Let ABC be a triangle with P a point on line BC
such that B lies between P and C.

Construct a line through P, intersecting sides
AB and AC in points Q and R respectively, such 
that vertex S of parallelogram QARS lies on 
line BC.

If we were given point S, then the construction would be easy: first draw AS and let its midpoint be I.  Then draw line PI.  The intersections with AB and AC will be the points Q and R and the figure AQSR will be a parallelogram based from the fact that the diagonals of a parallelogram bisect each other, in this case at point I.

Once parallelogram AQSR is constructed, triangles BQS, SRC, and BAC will all be similar.  Since those triangles are similar, then PBQ and PSR are similar and PSQ and PCR are similar.  Furthermore the scale ratios of BQS/SRC, PBQ/PSR, and PSQ/PCR are all the same ratio of BS/SC.

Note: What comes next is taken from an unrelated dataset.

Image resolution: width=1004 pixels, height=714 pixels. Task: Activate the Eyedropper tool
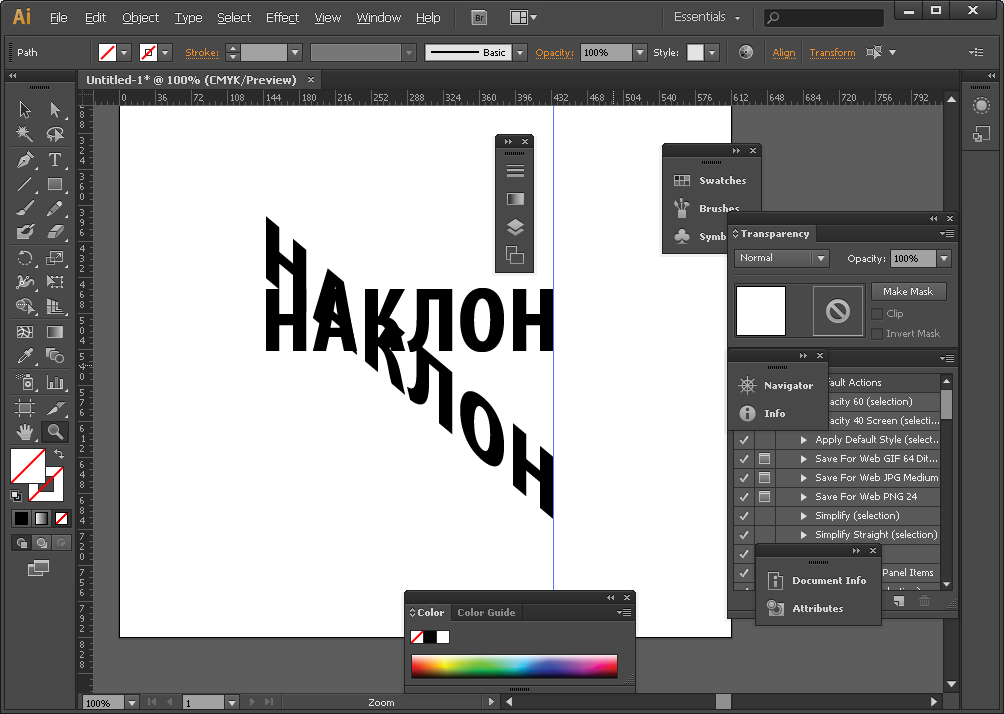click(x=25, y=357)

Let PB=x, BS=a, and SC=b.  The problem gives x and a+b as known lengths.  Using the ratios above, PS/PC = PB/PS becomes (x+a)/(x+a+b) = x/(x+a).  This equation rearranges to a=sqrt[x*(x+a+b)]-x.  Fortunately, this expression is constructable.

Draw a line with length 2x+a+b (PB+PC) and place a mark K separating the line into lengths x(=PB) and x+a+b(=PC).  Then draw a circle with the entire segment as the diameter and make a perpendictular line at K.  The distance from K to where the perpendictular meets the circle is x+a, from the equation on the previous paragraph.  Then the length a is taken by shortening the x+a segment by x.

Now with length a known, mark point S on side BC with BS=a.  Then execute the parallelogram construction in the first paragraph to construct the desired parallelogram AQSR.